A Dutchman accused of launching an unprecedented 2013 cyberattack that reportedly “nearly broke the internet” escaped jail Monday even though he was sentenced to some eight months in prison as most of the term was suspended.

A Dutchman accused of launching an unprecedented 2013 cyberattack that reportedly “nearly broke the internet” escaped jail Monday even though he was sentenced to some eight months in prison as most of the term was suspended.

“Through his actions the man put the proper functioning of the internet at risk as well as that of a large number of individuals, companies and institutions,” the Rotterdam court said in a statement.

Sven Olaf Kamphuis, 39, was sentenced to a total of 240 days, but will not spend any time behind bars. He has already served 55 days in preventative detention and the remaining 185 days were suspended by the judges.

Kamphuis was charged with carrying out several distributed denial of service (DDos) attacks against a group called Spamhaus and its partners in the United States, The Netherlands and Britain, as well as having hacked into an IP address and taking part in a criminal organisation.

The attacks on Spamhaus, a non-profit group based in Geneva and London that tracks spam and related cyber threats, were so sustained that the world came within a hair’s breadth of being without the internet for a week, Dutch news reports said.

Spamhaus publishes blacklists of spammers, used by networks and corporations to filter out unwanted mail. It said on its website that it is currently protecting more than 1.7 billion mailboxes, and works closely with law enforcement agencies to help probe phishing and malware operations.

Spamhaus blamed the Dutch web-hosting service Cyberbunker for the 2013 attack, which came just after it blacklisted the Dutch service.

Kamphuis, also called the “Prince of Spam” by the Dutch media, was at the time said to be Cyberbunker’s spokesman.

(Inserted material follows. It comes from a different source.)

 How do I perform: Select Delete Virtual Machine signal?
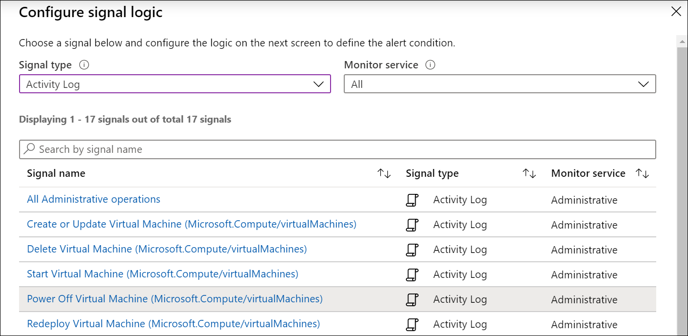167,249
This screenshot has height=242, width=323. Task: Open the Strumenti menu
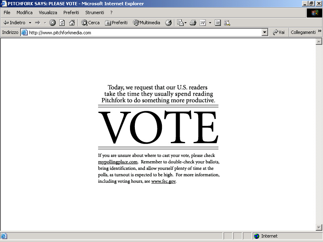click(94, 13)

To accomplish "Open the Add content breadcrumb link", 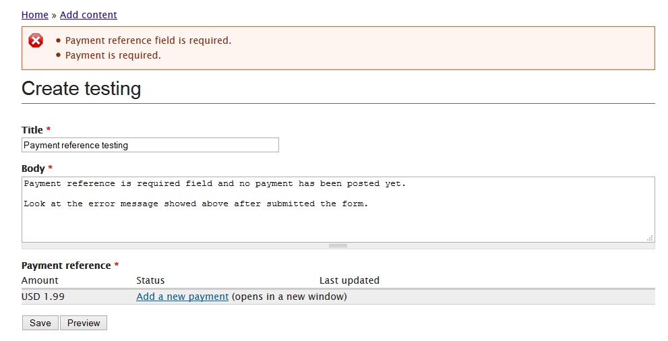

Arrested in Spain, Kamphuis was eventually extradited to The Netherlands, where he was remanded for two months in May 2013.

At his trial prosecutors said Kamphuis — who referred to himself as the “minister of telecommunications of the Cyberbunker republic” — gave orders to a young British hacker known only as “Narco” to “take it down”, meaning Spamhaus.

Kamphuis’ lawyers said the British teen was the only one responsible for the attack.